Come riuscite a recuperare l’uranio esausto all’interno del vostro combustibile?
«Il “Mox” è una combinazione di uranio depleto – cioè privato della sua parte in grado di produrre energia – e di plutonio. Il primo elemento proviene dall’arricchimento dell’uranio utilizzato nei reattori nucleari: è un materiale poco radioattivo, che viene stoccato in appositi depositi. Solo in una piccola parte – e solo in Paesi virtuosi come la Francia – viene recuperato, processato e infine riutilizzato. Combinato con il plutonio, anch’esso proveniente dai reattori tradizionali, diventa un combustibile perfetto per i reattori di nuova generazione, progettati per usarlo in maniera efficiente per produrre energia. In sostanza, prendiamo un rifiuto e un materiale pericoloso per estrarre grandi quantità di energia ed eliminare quelle che, altrimenti, verrebbero considerate scorie da gestire con grande attenzione e costi elevati, per giunta per lunghi periodi di tempo».
La vostra strategia industriale prevede un approccio «a zero scavi». Che cosa comporta?
«A differenza dei reattori tradizionali, quelli che stiamo sviluppando possono estrarre tutta l’energia potenziale dell’uranio naturale. I nostri calcoli ci dicono che, con le sole scorie del nucleare francese, potremmo alimentare l’intera domanda di elettricità d’Europa per centinaia di anni senza estrarre nuovo uranio dalle miniere. Di recente, abbiamo firmato un accordo con la Slovacchia per la costruzione di reattori che elimineranno le scorie nucleari del Paese senza necessità di estrarre nuovo uranio. È una soluzione sostenibile e che riduce la dipendenza dalle materie prime straniere».
Quando potremo vedere in funzione il primo reattore di Newcleo?

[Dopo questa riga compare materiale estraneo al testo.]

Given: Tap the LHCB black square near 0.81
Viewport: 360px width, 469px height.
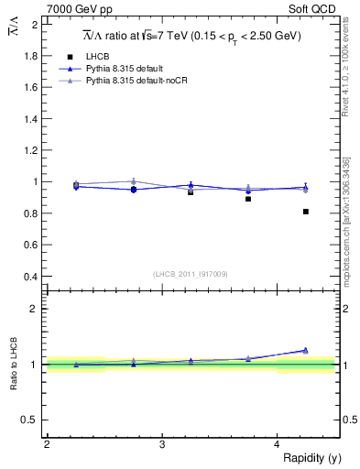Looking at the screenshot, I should [306, 212].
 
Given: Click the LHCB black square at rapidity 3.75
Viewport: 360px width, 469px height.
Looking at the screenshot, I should [248, 199].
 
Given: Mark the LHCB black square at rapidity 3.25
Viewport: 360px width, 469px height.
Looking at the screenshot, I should [191, 192].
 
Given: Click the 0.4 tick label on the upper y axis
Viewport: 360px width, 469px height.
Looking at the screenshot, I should [32, 277].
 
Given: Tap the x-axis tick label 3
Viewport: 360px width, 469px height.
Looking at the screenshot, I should [161, 444].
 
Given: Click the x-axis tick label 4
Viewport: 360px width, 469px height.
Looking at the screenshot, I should [277, 444].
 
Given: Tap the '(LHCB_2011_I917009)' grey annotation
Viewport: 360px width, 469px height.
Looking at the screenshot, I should [191, 273].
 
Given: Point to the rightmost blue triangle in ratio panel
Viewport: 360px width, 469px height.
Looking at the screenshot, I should [306, 350].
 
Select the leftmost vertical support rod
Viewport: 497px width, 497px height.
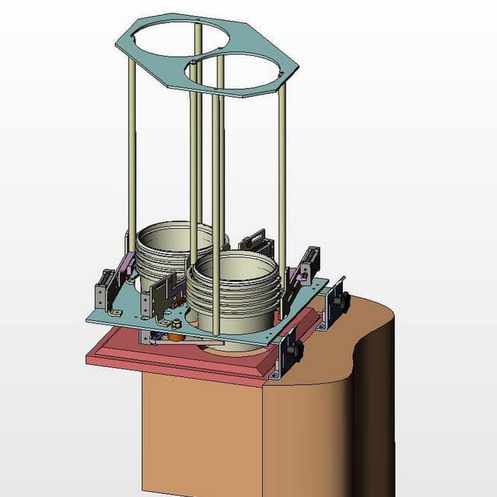coord(131,149)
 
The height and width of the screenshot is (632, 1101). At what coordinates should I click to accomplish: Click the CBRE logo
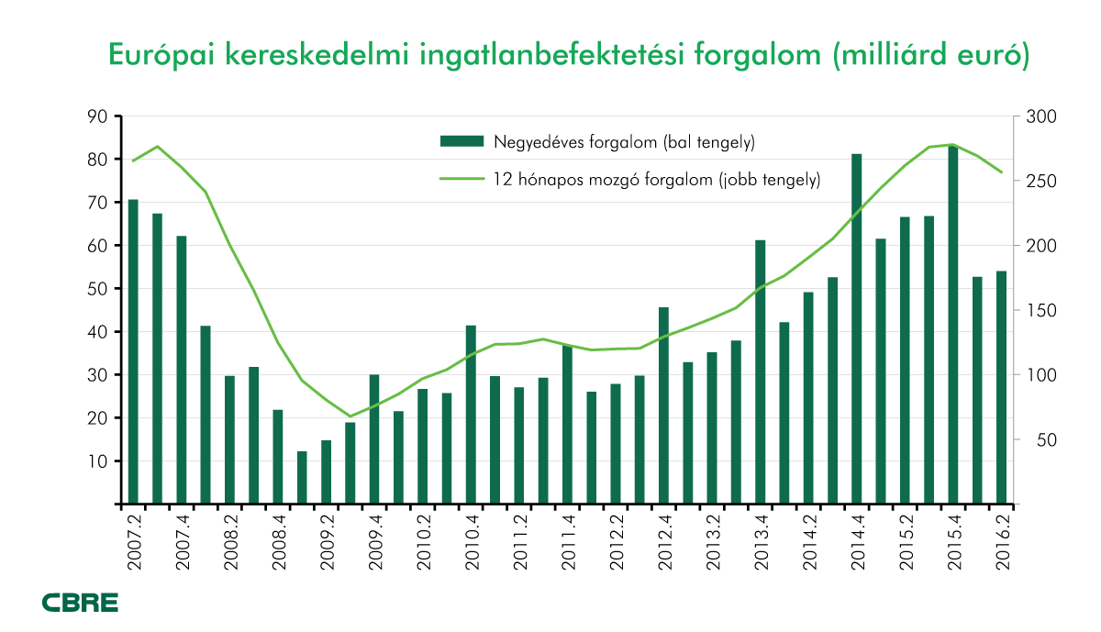(x=80, y=603)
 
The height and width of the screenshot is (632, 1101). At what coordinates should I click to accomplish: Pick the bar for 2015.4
(x=953, y=325)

«Il nostro progetto prevede una serie di passaggi successivi e complementari, che ci consentiranno di realizzare il primo reattore di Newcleo nel 2031, in Francia. Il primo passo sarà la realizzazione di “Precursor”, una macchina che simula il funzionamento di un reattore in tutte le sue parti, ad eccezione del combustibile nucleare: quest’ultimo verrà sostituito da barre scaldate elettricamente, perciò si tratterà di un “reattore elettrico”. Svilupperemo “Precursor” in Italia, insieme ad Enea, nel Centro ricerche Brasimone in Emilia-Romagna, dove stiamo investendo 90 milioni di euro in un team che diventerà un punto di riferimento mondiale nei sistemi di raffreddamento a piombo. Nel 2030 realizzeremo la fabbrica di “Mox” in Francia, che servirà per produrre il combustibile per il reattore che entrerà in funzione l’anno dopo. Quest’ultimo sarà un impianto di piccola taglia, pensato per la sperimentazione e la validazione di sistemi e materiali. I primi reattori commerciali arriveranno a partire dal 2033, dapprima in Inghilterra e poi nei Paesi che già da ora li stanno richiedendo, come la Slovacchia e – chissà – forse anche l’Italia».